Crujido didn’t choose Spokane to be the backdrop for her debut fictional work, “The Strange Beautiful,” she said, “it really chose me.” Crujido will be in Spokane on Tuesday to discuss her new book at a Northwest Passages Book Club event.
But before Crujido was a published writer, she attended the Fashion Institute of Design and Merchandising in San Francisco, moved to Hollywood – and hated it – in search of a “glammy” life, had a son, was a bookseller for almost 30 years and got her master’s in creative writing from the Institute of American Indian Arts.
“That program really changed my life,” Crujido said of the arts institute. “The people that I met there, and the experiences I had there, it just it changed my life … and it also led to me writing this book.”
Crujido’s short stories in “The Strange Beautiful” are part fairy tale, part historical fiction, as they offer a glimpse into the lives of 10 tenants living in Spokane’s Mount Vernon apartments on the South Hill from 1914 to present.
The seed was planted for “The Strange Beautiful” in 1994, when Crujido and her mother watched “Benny and Joon,” a romantic-comedy drama film shot in Spokane over 30 years ago.
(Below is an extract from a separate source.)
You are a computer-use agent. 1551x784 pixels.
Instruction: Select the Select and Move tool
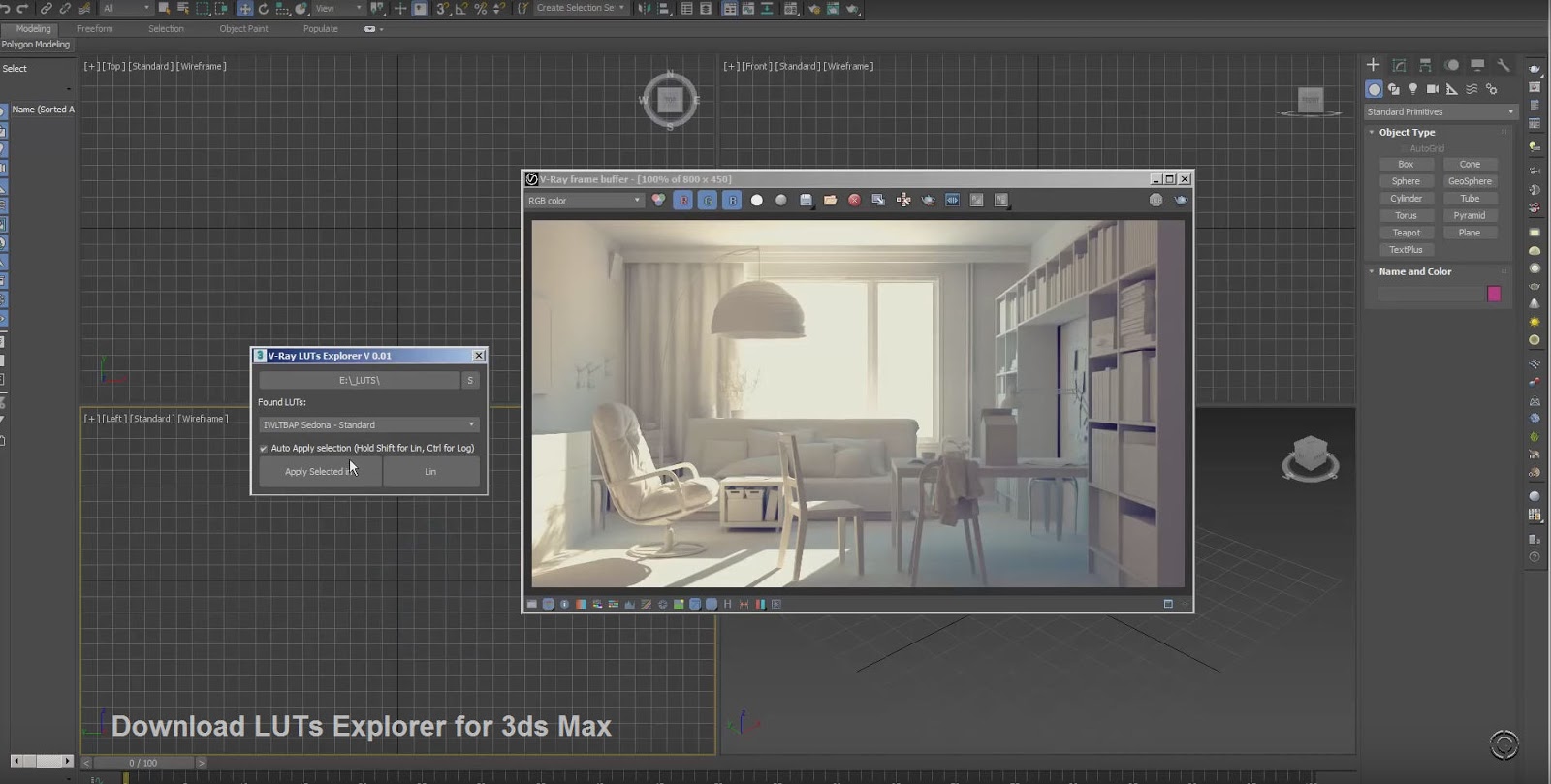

Crujido’s mother recognized one of the character’s, Ruthie’s, apartment.
“She said, ‘Carla I lived in that apartment.’ ”
But her mother couldn’t remember exactly where the building it was. This led to Crujido’s yearslong search for the complex.
“It took me the next almost 25 years for me to track down this apartment complex,” Crujido said. She found the owners and wrote them a letter asking if she could “please pop in and visit sometime.”
They said yes.
“The minute I walked into that apartment, I knew I had to write something set in that apartment building,” she said. From there, the stories just started flowing.
Throughout the book, there are nods to Spokane’s past. Characters frequent the Davenport Hotel and the Crescent Department Store. A photographer takes a snapshot of “the twin stacks of the Steam Plant.” An interracial couple seeks the legal help of Carl Maxey after a civil rights violation.
Crujido did a lot of research to get all of these details just right.
“I’d get lost in my research for hours and hours on end,” she said. “I was either in the photo archives for the Historical Society or I was delving into Spokesman-Review newspaper articles.”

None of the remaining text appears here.